### What the exercise asks
Only the lines below starting at the one that contains "Image resolution: width=1400" and ending at the one that contains "Open the HTML panel dropdown" are to be reproduced, exactly and with both ends kept.

### Provided information
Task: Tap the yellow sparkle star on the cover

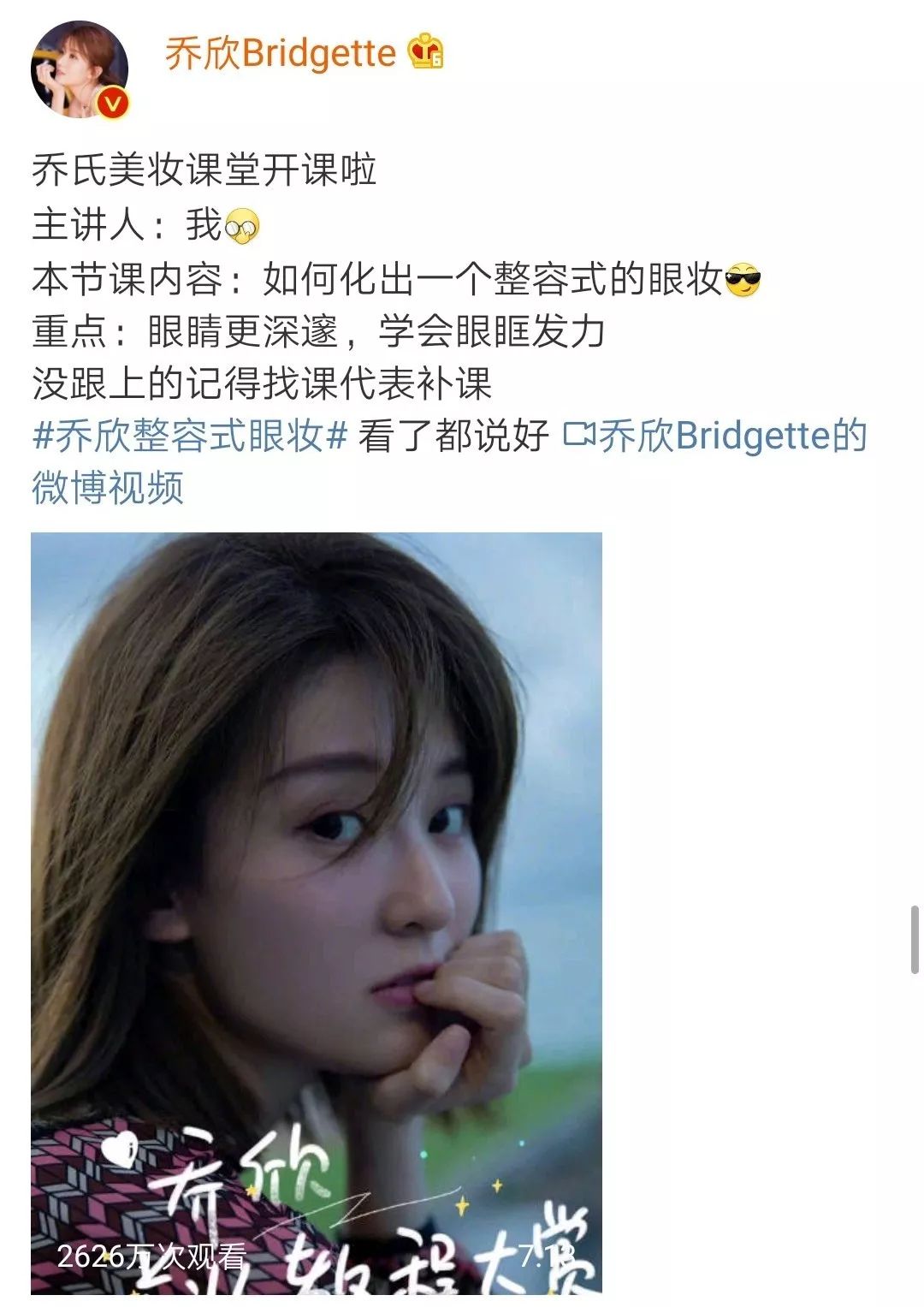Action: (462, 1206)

--

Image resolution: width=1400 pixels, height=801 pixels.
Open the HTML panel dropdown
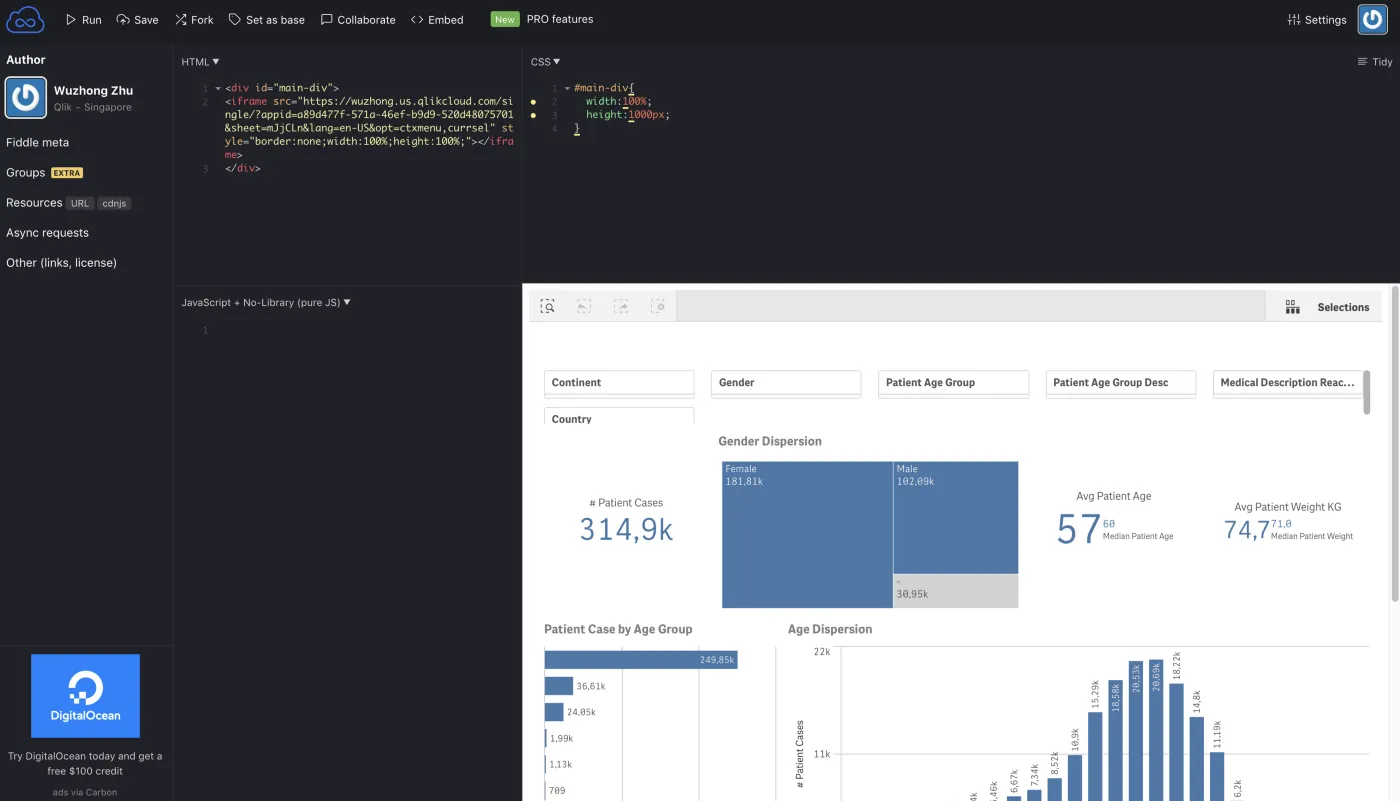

...

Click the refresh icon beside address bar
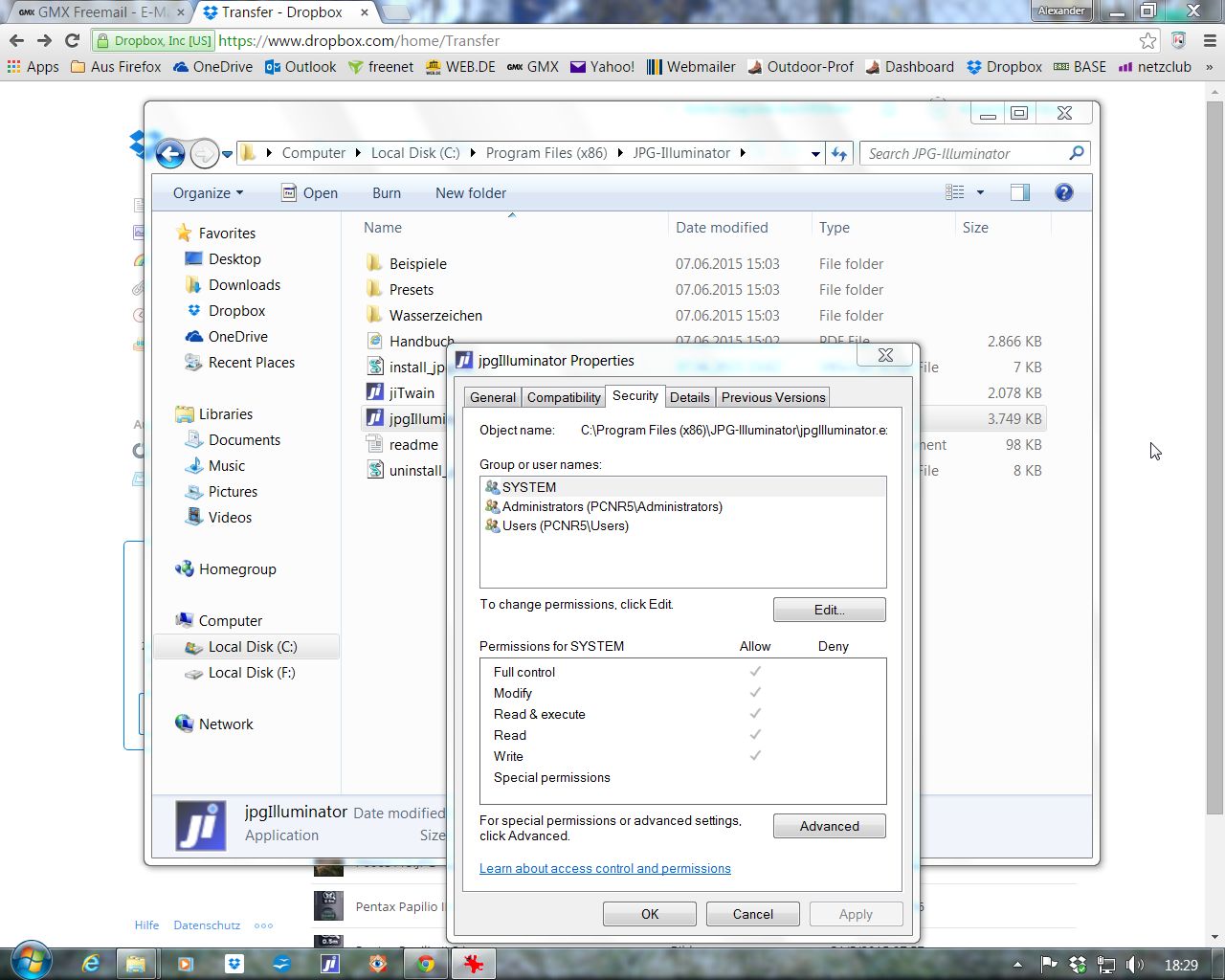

### Task output
Image resolution: width=1400 pixels, height=801 pixels.
Open the HTML panel dropdown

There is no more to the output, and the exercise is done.